◆ **EXERCISE AIM**: Would it be possible to output exactly, and only, the lines below from the one holding "Where should I" to the last line, both included, with every picture left out?

◆ **MATERIALS PROVIDED**:
★ ★ ★ ★ ★

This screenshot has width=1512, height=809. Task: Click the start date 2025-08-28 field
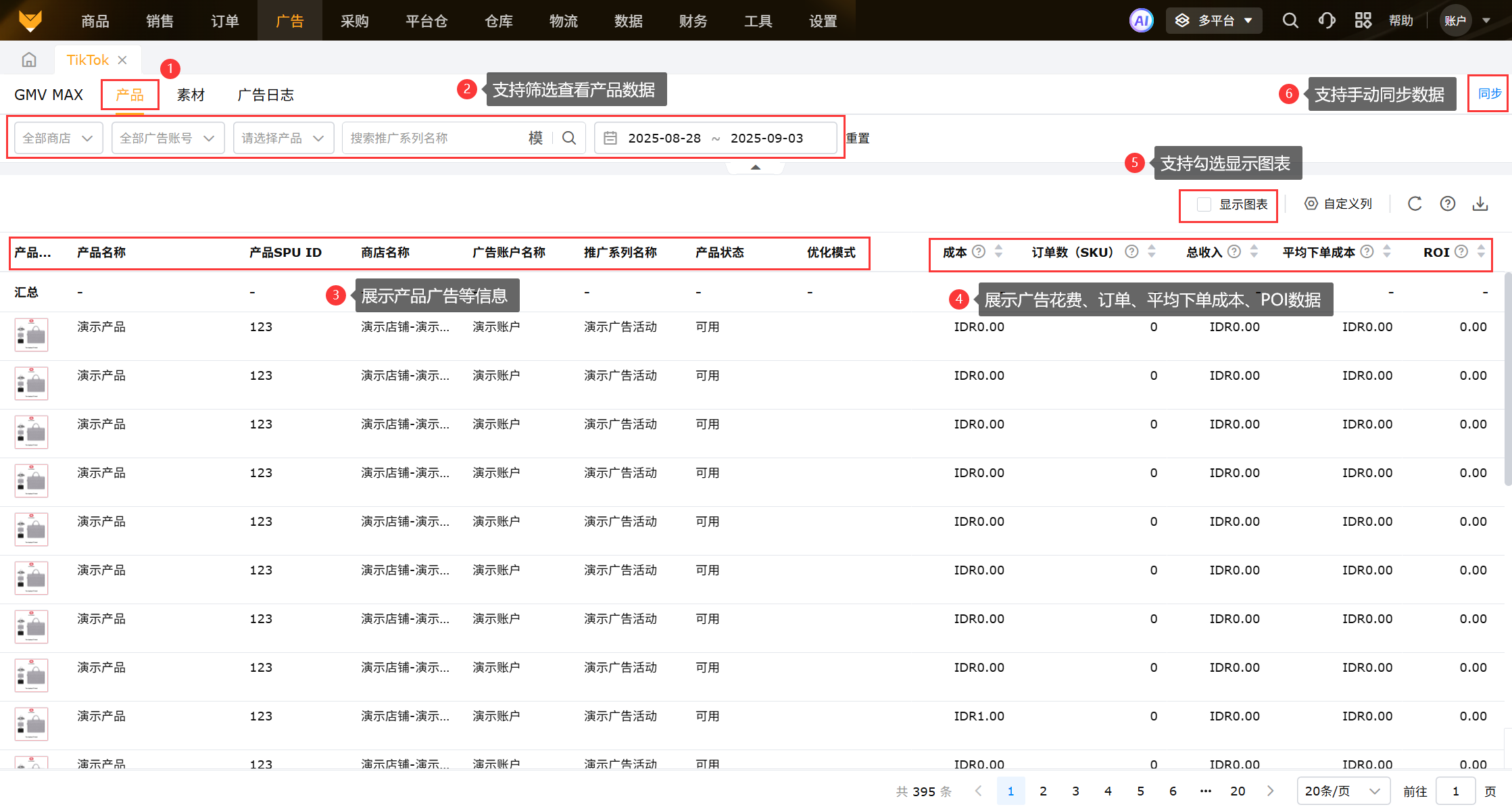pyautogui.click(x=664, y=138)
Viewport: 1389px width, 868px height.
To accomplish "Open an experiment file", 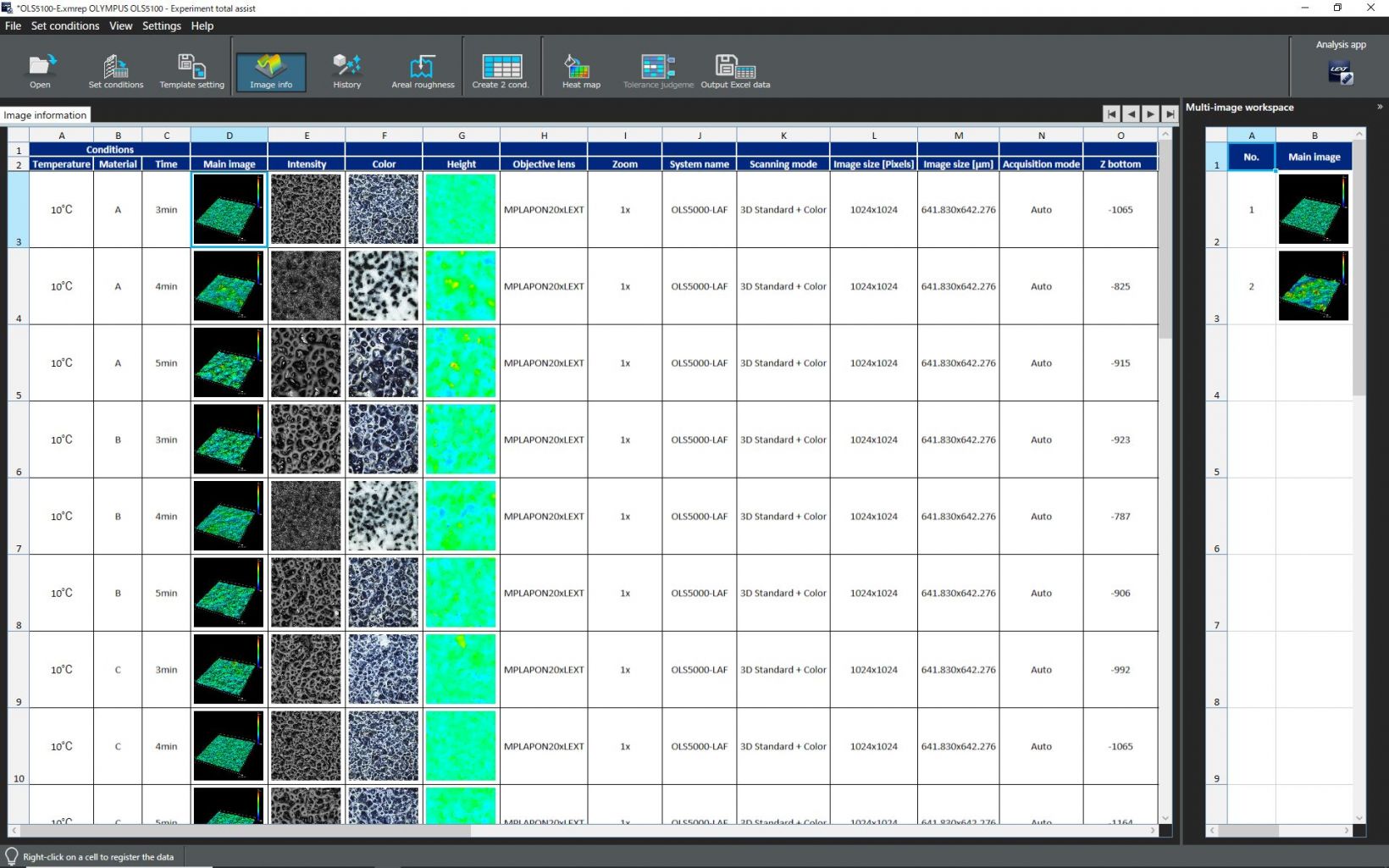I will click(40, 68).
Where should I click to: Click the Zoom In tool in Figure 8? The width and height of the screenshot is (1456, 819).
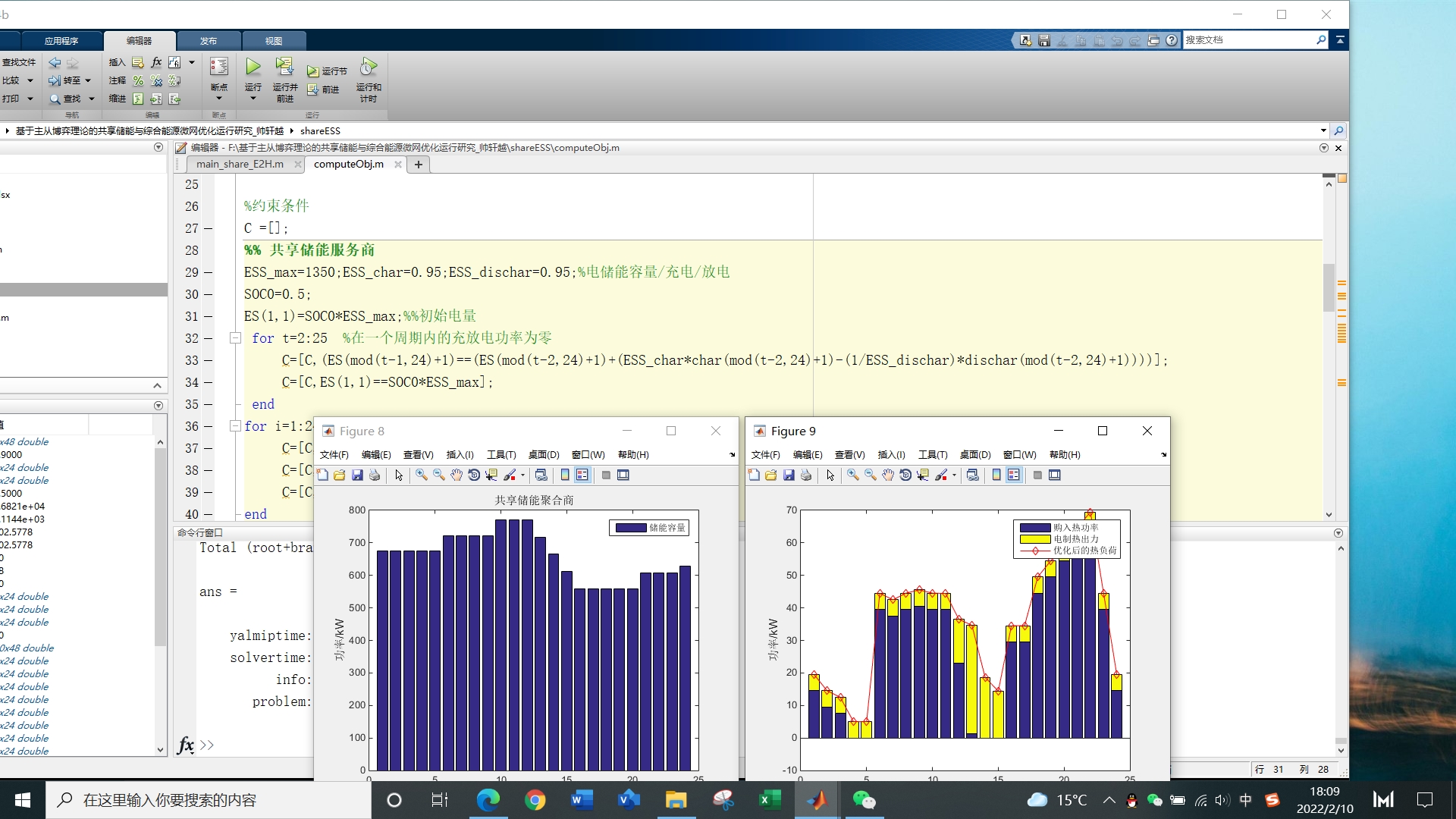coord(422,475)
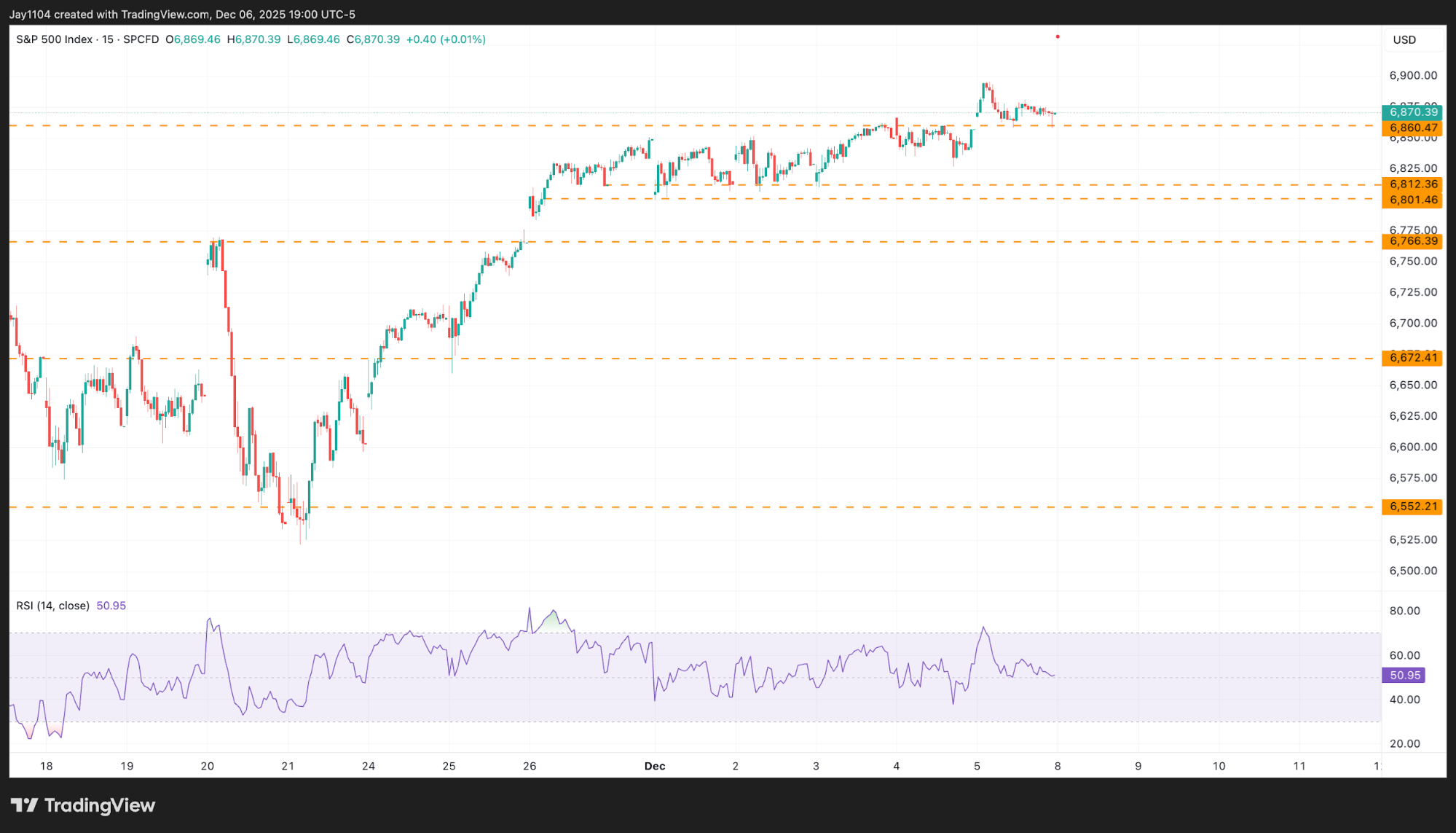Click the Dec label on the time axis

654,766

★ ★ ★ ★ ★

◆ **RESPONSE TO THE EXERCISE**:
Where should I click to: Click the Zoom In tool in Figure 8? The width and height of the screenshot is (1456, 819).
coord(422,475)
Click the Dec label on the time axis

654,766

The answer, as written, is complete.